Existen algunos trucos y métodos que pueden ayudar. El uso de tests de ovulación, por ejemplo, proporciona una posibilidad más exacta de identificar el periodo fértil. Si la pareja tiene sobrepeso, una recomendación para quedarse embarazada más rápido es adelgazar, ya que aumenta significativamente las posibilidades. La alimentación también colabora en el proceso. El consumo de ciertos alimentos, tés y vitaminas como el ácido fólico puede combatir posibles obstáculos para la pareja que está intentando concebir. Incluso adoptar ciertas posiciones sexuales puede incrementar las probabilidades cuando la fisionomía del útero de la mujer lo requiere.
Si aun así pasa un año sin concepción, la pareja debe sospechar que existe alguna dificultad más seria. El problema generalmente proviene de una de las partes de la pareja, en casos raros de ambas. Aunque la sospecha suele recaer en la mujer que intenta concebir, es importante observar que la causa también puede ser infertilidad masculina. Sin embargo, existe toda una gama de posibilidades que impiden que la mujer pueda quedarse embarazada en ese momento o en general. Por ello, es necesario buscar a un médico especialista.
El profesional está capacitado para solicitar los exámenes de acuerdo con el perfil de cada pareja y la edad de la mujer que intenta concebir. Los exámenes más sencillos son los hormonales de sangre para identificar problemas con:
- Progesterona
- Estrógeno
- GnRH
- FSH
- LH
- Prolactina
- Testosterona
Con estos exámenes se puede tener una idea de cómo está la salud del ciclo de la mujer que intenta embarazarse. Las ecografías permiten ver mediante imágenes si hay algo mal en el útero y los ovarios. En casos específicos, los ovarios poliquísticos se visualizan incluso en el primer examen. Cuando se trata de un caso más complejo, el médico solicitará otros exámenes complementarios, como la histerosalpingografía, por ejemplo. Como quedarse embarazada requiere cuidado, los demás exámenes sirven para ayudar a descubrir problemas como endometriosis, trompas adheridas u obstruidas y también anovulación crónica.

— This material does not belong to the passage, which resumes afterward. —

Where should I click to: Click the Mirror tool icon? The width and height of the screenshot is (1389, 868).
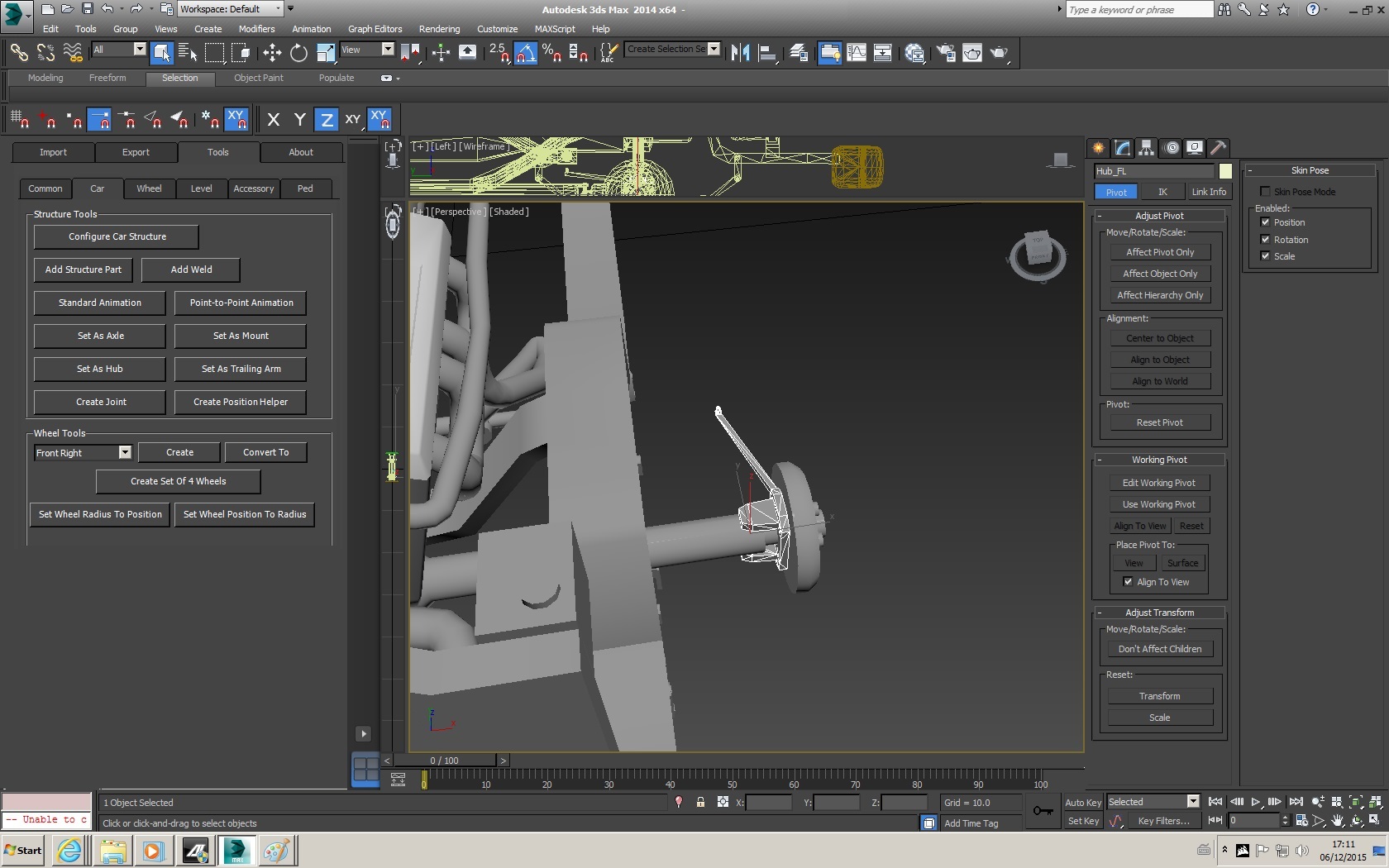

Además de las mujeres, los hombres que buscan el embarazo junto a su pareja deben hacerse exámenes hormonales y un espermiograma. Si existe baja motilidad espermática o mala calidad, el especialista indicará las vitaminas y medicamentos ideales para ese caso en específico. Si todo está bien con ambos, el médico autoriza los intentos. Si es necesario, indicará un tratamiento adecuado para restaurar la fertilidad. Los procedimientos como inducción ovulatoria, fertilización, inseminación artificial y otros, son competencia del médico, por lo que un buen especialista puede ayudar mucho.
Mientras que el hombre puede fabricar espermatozoides durante toda su vida adulta, la edad puede ser un enemigo cruel para la fertilidad femenina. Por eso, dejar el embarazo para más adelante puede convertirse en un problema. La reserva ovárica de la mujer se genera aún en el útero materno y, con el paso del tiempo, la calidad de los óvulos disminuye gradualmente y a los 40 y pocos años, la mujer tiene solo un 12% de probabilidades de concebir de forma natural en cada ciclo ovulatorio. En estos casos, muchas veces es inevitable que la pareja recurrra a tratamientos.
Desde el punto de vista sentimental, especialmente la mujer que intenta embarazarse puede sufrir con la demora y la falta de resultados después de tanto esfuerzo y tiempo invertido. La frustración puede aparecer e instalarse repentinamente o poco a poco, provocando un daño mental. Desde el momento en que la pareja decide tener un hijo, aunque aún no exista, ese niño domina la vida de los futuros padres. Ese sentimiento puede perjudicar la fertilidad, incluso si todo está bien con la salud de la pareja. La ansiedad llega a afectar físicamente y pone una barrera inquebrantable para algunas mujeres que desean concebir. Por eso, intentar quedarse embarazada requiere que la pareja esté lo más relajada posible.
"¿Cómo quedarse embarazada?" se convierte en una filosofía de vida para muchas mujeres que desean concebir. La información sobre medicamentos y procedimientos cada vez se busca y está más accesible en internet. Sin embargo, el riesgo está en tomar medicación para la fertilidad por cuenta propia. Usar inductores y hormonas pone en apuros la fertilidad, ya que puede traer a la mujer o a la pareja el efecto opuesto al deseado.